Which is too bad, considering the funkafied brilliance of Party Music, a distillation of the best elements of sonic innovators such as Bootsy Collins and politically minded hip-hoppers like Public Enemy and, more recently, Dead Prez. Music critics elected Party Music to dozens of year-end top 10 lists. That in itself started another media storm.

Syndicated columnist Michelle Malkin, for example, took Washington Post music critic David Segal to task for voting the record his top release of 2001. She cited the group's "bloody terrorist fantasies" and called the album "a loathsome example of anti-Americanism masquerading as highbrow intellectual expression."

Riley says the problem is that people like Malkin take at face value song titles such as 5 Million Ways to Kill a CEO, which he says is actually a commentary on corporate greed.

"I mean, the New York Post gave us more publicity than we ever could have gotten ourselves," said Riley, "but Michelle Malkin doesn't even understand what we are talking about, or what's going on in the world. You wonder how someone like that got a syndicated column. I mean, she suggested that since I'm anticapitalist, I must be down with al-Qaida." (In her column, Malkin suggested that Riley move to "a capitalism-free cave in Tora Bora.")

Riley says it's nonsense to think he supports terrorism.
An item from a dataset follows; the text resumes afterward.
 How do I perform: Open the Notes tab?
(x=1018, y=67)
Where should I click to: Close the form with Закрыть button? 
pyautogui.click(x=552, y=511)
His opinion is that it is the capitalists he rages against who financed terrorists in the first place.

The beauty of expressing his political beliefs through music, Riley says, is that CDs and live performances give him a platform to fully explain himself.

"If you get on Nightline, you only have like a minute to make your point. If you go up there and just repeat some new version of what everybody has already said, and what people already believe, it's going to sound like the truth.

"But if you want to say something that challenges what people already think, you don't have time to back it up. People will be calling in telling you stuff like 'You watch too many movies.' That's what we're up against."